You’ll notice I’ve included myself in the above paragraph. Yes, I also find myself in this situation from time to time. It’s not that I’m lazy, or that I don’t want to do my job. Sometimes I simply lose my prime focus (selling), and I find a thousand other things to occupy my day. How about you?
Some salespeople are like papers in a light breeze. When they leave the office in the morning, they flutter off to wherever the first wind takes them.
Others have a great sense of direction and purpose. They know exactly where they’re going and what they’ll do when they get there. The only problem is that it often has little to do with their primary function — selling.
Before I continue, let’s pause here for a brief definition of selling: Activities that cause the prospect to react favorably and profitably to your firm — a reaction that would not have occurred without your involvement. Note the words favorably and profitably and without your involvement. Sure the prospect might be favorably impressed because you personally dropped off some product literature, but was it profitable? A courier could have provided the same service. Did your involvement really make a difference or were you nothing more than a talking catalog?
Salespeople don’t deliberately set out to waste time. If asked by their sales manager, they will usually have a strong reason (rationalization) for doing something that might be considered non-productive. Often salespeople don’t make the best use of their time because they haven’t honestly assessed how they’re working and haven’t made the necessary changes for improvement. That’s where a good sales manager is critical. Not the kind that dumps on you whenever it’s slow, but one that will support your personal sales goals and help you find ways to reach them — a sales manager that will help you work smarter rather than just harder.

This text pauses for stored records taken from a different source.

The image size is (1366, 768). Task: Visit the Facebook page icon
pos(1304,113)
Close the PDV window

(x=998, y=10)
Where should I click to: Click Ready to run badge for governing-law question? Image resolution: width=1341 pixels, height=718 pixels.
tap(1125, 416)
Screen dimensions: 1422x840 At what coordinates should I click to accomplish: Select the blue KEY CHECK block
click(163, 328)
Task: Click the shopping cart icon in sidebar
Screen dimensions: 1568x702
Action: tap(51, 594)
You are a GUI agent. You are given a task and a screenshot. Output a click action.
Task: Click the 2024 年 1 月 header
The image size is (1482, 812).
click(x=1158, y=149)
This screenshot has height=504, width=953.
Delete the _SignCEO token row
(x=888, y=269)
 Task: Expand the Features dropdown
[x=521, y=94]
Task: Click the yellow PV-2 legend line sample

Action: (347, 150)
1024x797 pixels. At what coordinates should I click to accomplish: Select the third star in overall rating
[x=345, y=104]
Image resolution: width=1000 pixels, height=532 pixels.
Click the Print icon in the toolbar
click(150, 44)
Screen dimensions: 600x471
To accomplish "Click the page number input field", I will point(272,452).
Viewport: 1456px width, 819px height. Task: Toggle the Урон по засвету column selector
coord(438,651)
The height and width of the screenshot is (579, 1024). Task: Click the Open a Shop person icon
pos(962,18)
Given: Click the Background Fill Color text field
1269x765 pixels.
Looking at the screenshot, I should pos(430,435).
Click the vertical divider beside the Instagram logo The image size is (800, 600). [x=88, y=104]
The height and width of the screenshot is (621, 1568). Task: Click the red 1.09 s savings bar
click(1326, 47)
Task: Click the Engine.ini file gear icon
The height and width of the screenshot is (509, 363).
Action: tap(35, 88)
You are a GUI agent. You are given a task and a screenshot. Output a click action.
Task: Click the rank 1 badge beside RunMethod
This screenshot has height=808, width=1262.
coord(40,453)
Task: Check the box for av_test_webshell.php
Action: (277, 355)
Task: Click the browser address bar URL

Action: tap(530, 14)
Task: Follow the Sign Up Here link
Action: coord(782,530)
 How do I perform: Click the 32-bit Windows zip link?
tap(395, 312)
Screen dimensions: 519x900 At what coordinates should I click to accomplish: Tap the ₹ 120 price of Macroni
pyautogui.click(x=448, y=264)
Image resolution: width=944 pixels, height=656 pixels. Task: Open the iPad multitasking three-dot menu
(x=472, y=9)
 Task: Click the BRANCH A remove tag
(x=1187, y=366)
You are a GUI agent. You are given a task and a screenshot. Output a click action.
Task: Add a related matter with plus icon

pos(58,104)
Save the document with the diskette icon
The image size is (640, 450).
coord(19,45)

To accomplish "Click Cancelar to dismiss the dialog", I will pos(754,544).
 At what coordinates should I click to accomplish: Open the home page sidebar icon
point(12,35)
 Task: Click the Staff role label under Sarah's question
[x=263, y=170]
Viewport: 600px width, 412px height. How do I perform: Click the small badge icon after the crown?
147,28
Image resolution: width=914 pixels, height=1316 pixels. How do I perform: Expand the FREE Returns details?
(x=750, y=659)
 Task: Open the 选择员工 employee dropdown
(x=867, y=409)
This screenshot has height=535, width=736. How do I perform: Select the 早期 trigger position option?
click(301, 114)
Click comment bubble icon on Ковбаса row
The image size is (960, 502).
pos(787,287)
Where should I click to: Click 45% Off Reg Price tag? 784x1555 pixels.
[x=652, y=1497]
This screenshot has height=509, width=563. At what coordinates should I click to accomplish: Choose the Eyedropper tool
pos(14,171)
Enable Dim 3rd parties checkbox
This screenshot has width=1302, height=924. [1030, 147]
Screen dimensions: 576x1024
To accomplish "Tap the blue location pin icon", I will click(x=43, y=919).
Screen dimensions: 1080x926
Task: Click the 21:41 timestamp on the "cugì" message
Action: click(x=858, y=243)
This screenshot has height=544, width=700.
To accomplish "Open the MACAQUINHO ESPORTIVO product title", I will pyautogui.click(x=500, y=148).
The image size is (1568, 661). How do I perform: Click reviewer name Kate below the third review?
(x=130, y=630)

It’s especially difficult for those salespeople who don’t have a sales manager to provide guidance. They have to do their own assessments. You can start by being honest with yourself. Are you as good as you can be? Are your work priorities set correctly? Are your activities moving you towards your personal and work-related goals? Have you lost sight of your goals? Do you even have any goals?
I’m reminded of the tale of the woodsman who stopped from time to time to sharpen his ax. He was far more productive than the one who continued to chop away at the trees long after his ax became dull and ineffective.
Is your ax getting dull? Let’s face it, we all like to think that we’re doing our jobs exceedingly well and that we’re worth every penny paid us. The truth is that often we could be doing our job even better.
So what can you do about it? The very least you can do is set some measurable targets for yourself so that you can track your achievements. If you can’t easily set production targets, then set activity targets. This means measuring the activities that will lead to higher production.
For example, if I set a monthly sales target of $10,000, I may or may not be able to reach it. But I can do the activities that will cause it to happen. If my average sale is $1000 and my closing ratio in 50%, I know I need to find 20 good prospects each month. If it takes me 5 calls to find one good prospect, I know that I have to make at least 100 calls to get my 20 good prospects. So I set my activity target at 5 calls per working day. Is this guaranteed to work? No — but at least it gets you started in the right direction. Hey, even something as simple as a post-it note on the bathroom mirror to remind you of your daily commitment can make a difference.
This is where personal integrity and the sales profession meet. We can continue to kid ourselves into thinking we’re doing our best, or we can take a step back and realize that we can do even better.
So why not pause to sharpen your ax. Make a commitment to be as good as you can be. Refocus your energies on what will make you and your organization profitable. Make a difference to your company, to the sales profession and, most of all, to yourself!